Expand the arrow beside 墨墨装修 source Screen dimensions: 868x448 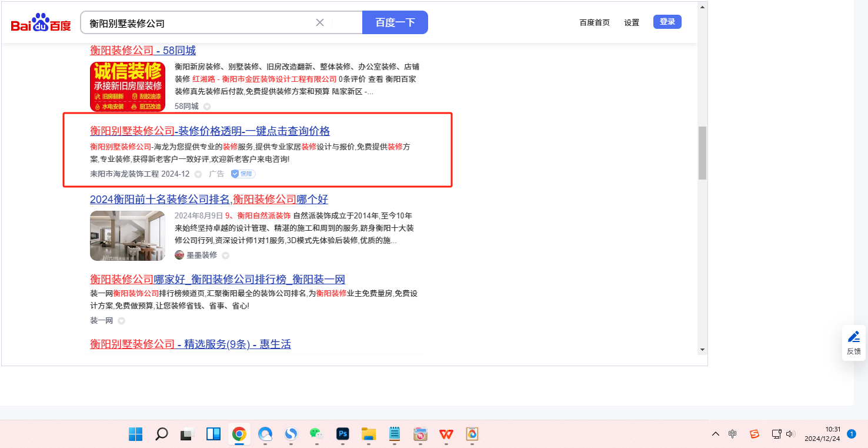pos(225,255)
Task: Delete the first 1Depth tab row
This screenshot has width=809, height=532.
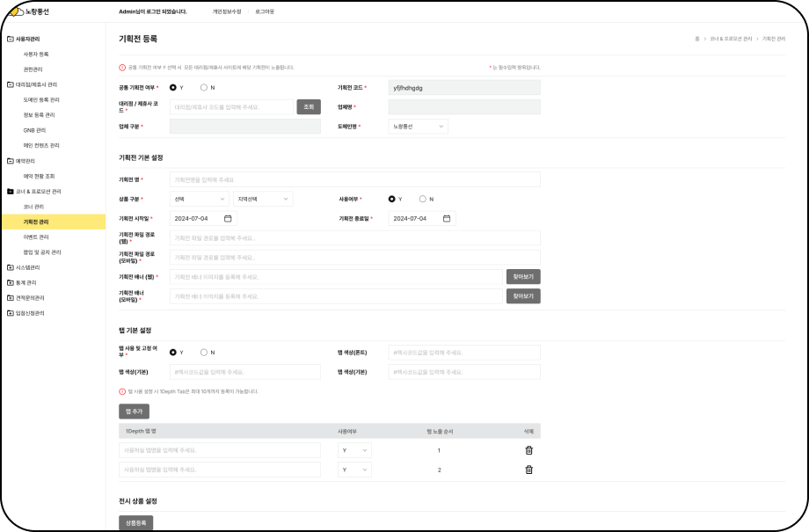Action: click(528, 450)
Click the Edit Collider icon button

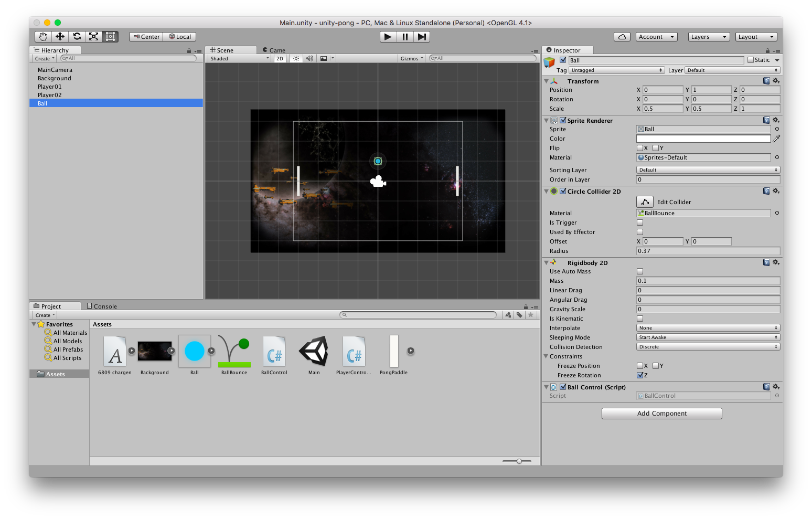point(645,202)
***
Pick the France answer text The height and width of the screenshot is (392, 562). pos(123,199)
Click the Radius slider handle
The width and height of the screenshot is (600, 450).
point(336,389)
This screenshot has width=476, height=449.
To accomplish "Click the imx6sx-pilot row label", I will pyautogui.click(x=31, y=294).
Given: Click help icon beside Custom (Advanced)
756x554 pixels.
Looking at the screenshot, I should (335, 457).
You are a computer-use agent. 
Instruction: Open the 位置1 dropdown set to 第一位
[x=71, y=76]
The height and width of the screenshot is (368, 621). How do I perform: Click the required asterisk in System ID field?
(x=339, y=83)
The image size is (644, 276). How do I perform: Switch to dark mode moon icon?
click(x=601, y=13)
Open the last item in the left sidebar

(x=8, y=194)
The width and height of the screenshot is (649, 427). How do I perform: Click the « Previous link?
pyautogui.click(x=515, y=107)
***
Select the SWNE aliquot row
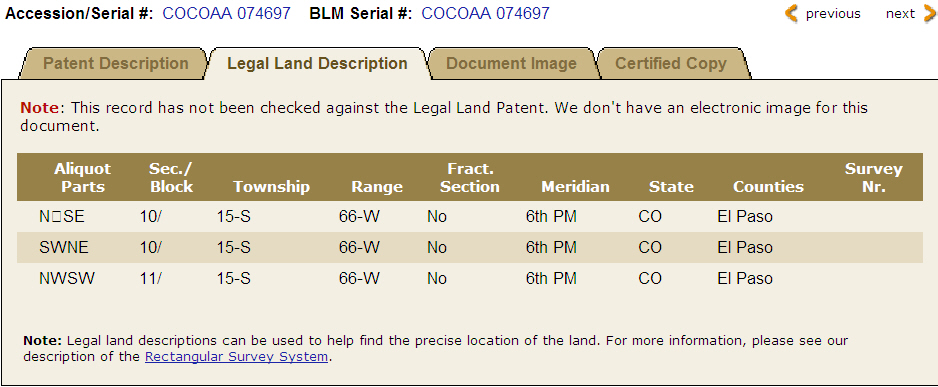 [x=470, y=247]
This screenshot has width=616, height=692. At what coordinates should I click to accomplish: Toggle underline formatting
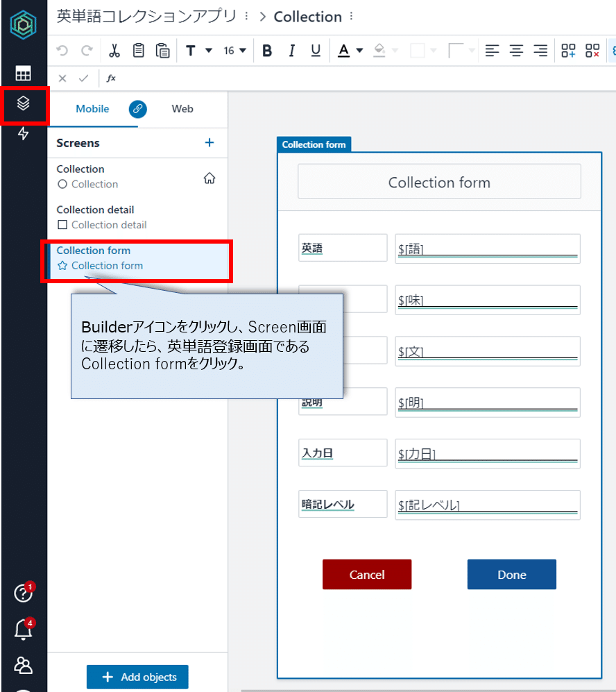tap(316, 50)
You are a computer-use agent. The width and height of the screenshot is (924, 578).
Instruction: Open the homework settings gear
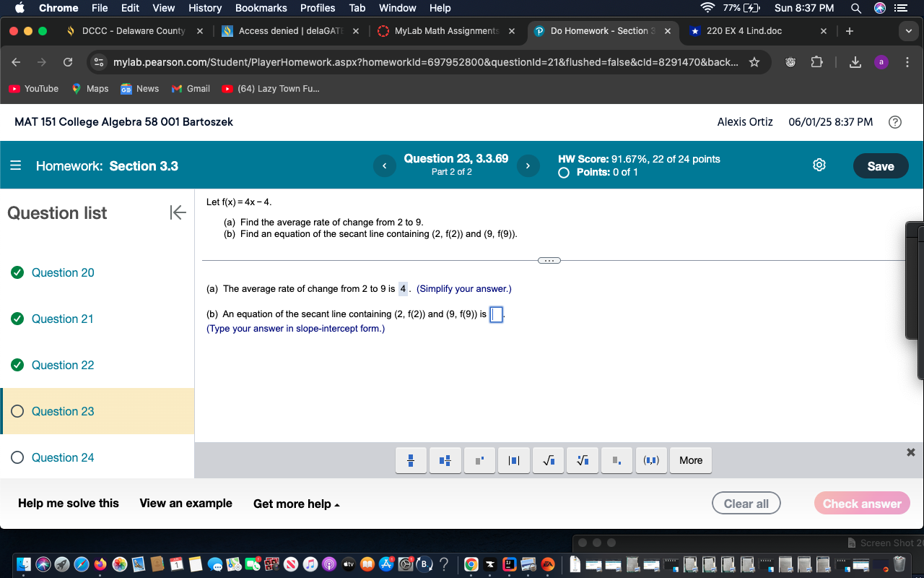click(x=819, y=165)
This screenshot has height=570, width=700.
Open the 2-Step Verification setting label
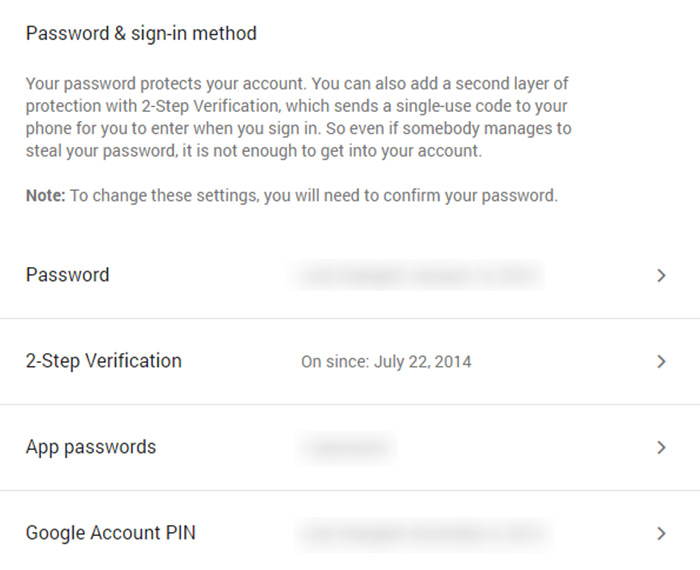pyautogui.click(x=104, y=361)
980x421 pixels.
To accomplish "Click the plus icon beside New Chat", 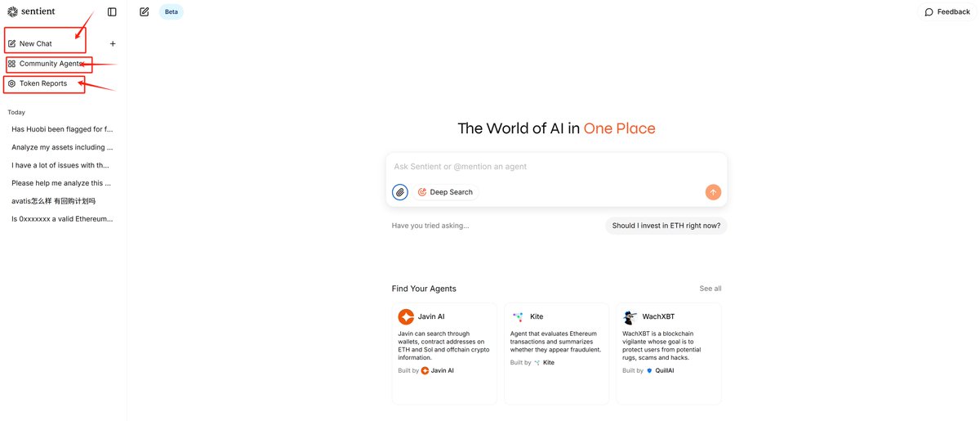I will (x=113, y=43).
***
■ **What is being asked**
Report all lines in the listing above that contain the word "agent".

■ **Output for this exercise**
You are a computer-use agent. 
You are a computer-use agent. The width and height of the screenshot is (924, 578).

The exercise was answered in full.